Neil Jordan utilizza costumi e scenografie classiche, costruisce e ambienta il suo "Cappuccetto Rosso" nel periodo giusto e nel mondo giusto ma lo contamina con uno sguardo adulto. Non vuole espandere niente, vuole capire cosa ci sia dietro.
È la carne l'unica cosa a contare e quel mondo minaccioso in cui la protagonista sembra sempre in pericolo, nasconde una forte attrattiva sessuale.
È quella della bocca grande e dei denti aguzzi, del timore che nasconde attrazione, mangiare come possedere. Neil Jordan non teme i sottotesti delle favole, li espone.
Non c'è nessuna favola nello specifico e ci sono tutte le favole insieme in quest'avventura impossibile ideata da Terry Gilliam che ha al centro i due più noti favolieri.
Come in un impossibile viaggio nell'ispirazione a Gilliam non interessa raccontare qualcosa di coerente, ma mettere in scena un mondo mitologico, uno in cui effettivamente il fantastico possa convivere con il reale e abbeverarsene.
I fratelli Grimm vivono le avventure che racconteranno in un tripudio di effetti pratici e digitali. Qui di certo c'è una specie di espansione della mitologia, perché è come un gigantesco prequel di ogni storia che verrà, e di certo c'è quella particolare idea di fantasy che Gilliam inserisce in qualsiasi suo lavoro.
La migliore delle favole moderne rimesse in scena. Forse perché la più superficialmente tradizionale e sottilmente rivoluzionaria. Kenneth Branagh non rinuncia a nessuno dei luoghi comuni più famosi del mito di Cenerentola ma con fermezza ne rivede le dinamiche di potere.
Mai sottomessa e anzi sempre molto fiera, la sua Cenerentola continua a subire le angherie della matrigna e ad agognare un domani migliore ma senza il fare vittimista.

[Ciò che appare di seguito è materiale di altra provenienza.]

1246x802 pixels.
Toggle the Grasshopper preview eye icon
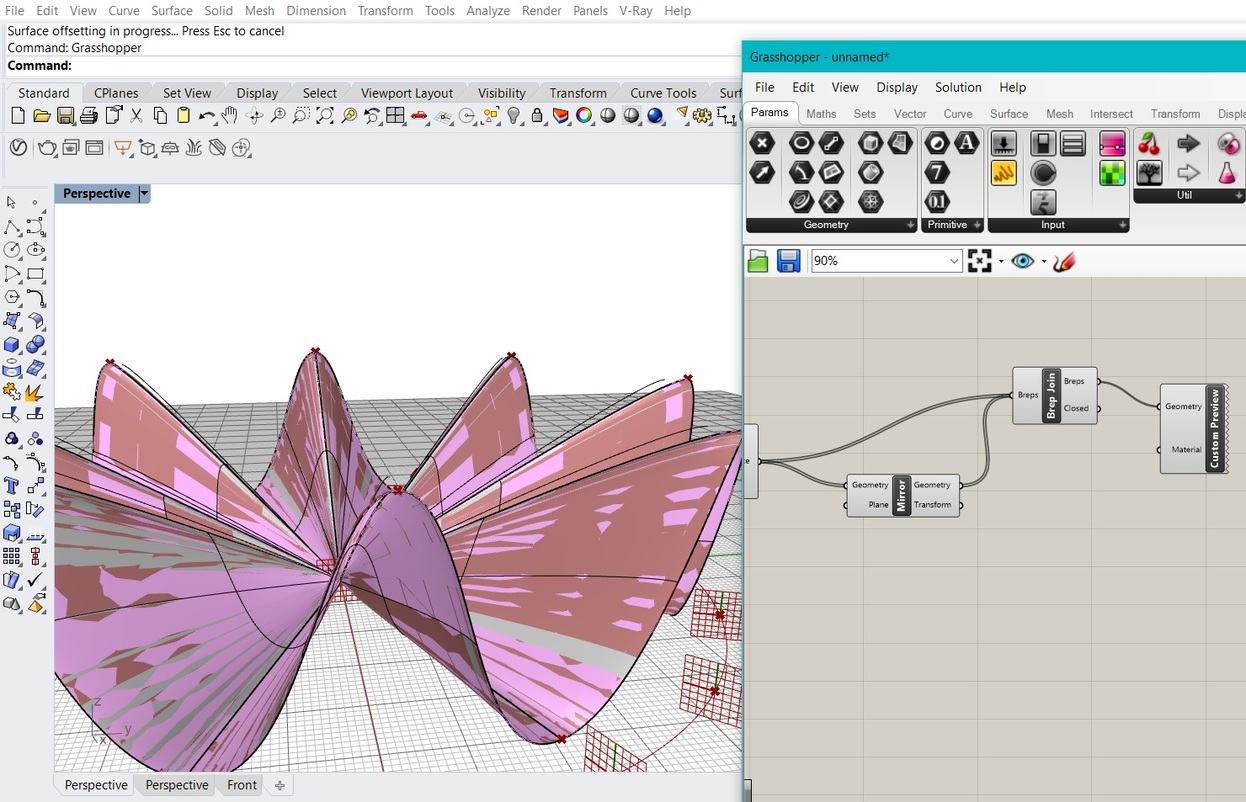(1022, 262)
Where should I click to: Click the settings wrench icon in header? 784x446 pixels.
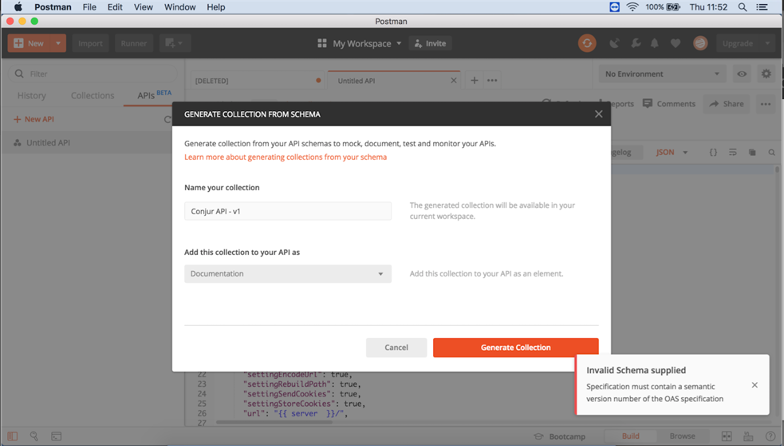tap(635, 43)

Eroina che si salva da sè e conquista la propria felicità invece che damigella in attesa di un principe.
È puro cinema americano anni '90 quello che partorisce Freeway.
Riadattamento poliziesco e da highway di "Cappuccetto rosso", in cui Reese Witherspoon è seguita dal lupo Kiefer Sutherland.
Siamo nel campo delle trasposizioni e non delle espansioni, è il mondo delle fiabe che cambia di genere e incrocia il noir modernissimo, tramite il corretto tasso di appeal sessuale, cinismo e pericolo.
La favola è nota ma Powell e Pressburger giocano di sponda. Raccontando la storia di una ballerina che mette in scena un balletto tratto da esso cambiano il tempo (per trovare la loro modernità), aggiornano le dinamiche e sono liberi di prendersi licenze.
Il risultato è un melodramma umidissimo nei contenuti e splendido nella forma, la maniera migliore per riconquistare il primato originario della favola, ovvero la sua caratteristica da sogno.
Il cinema può creare un incanto e lo può fare con le armi che gli sono proprie, lavorando di recitazione e fotografia, di costumi e di ambienti per raccontare (come sempre), i contrasti della vita contemporanea e la lotta per essere felici, senza rinunciare ad ammaliare lo spettatore.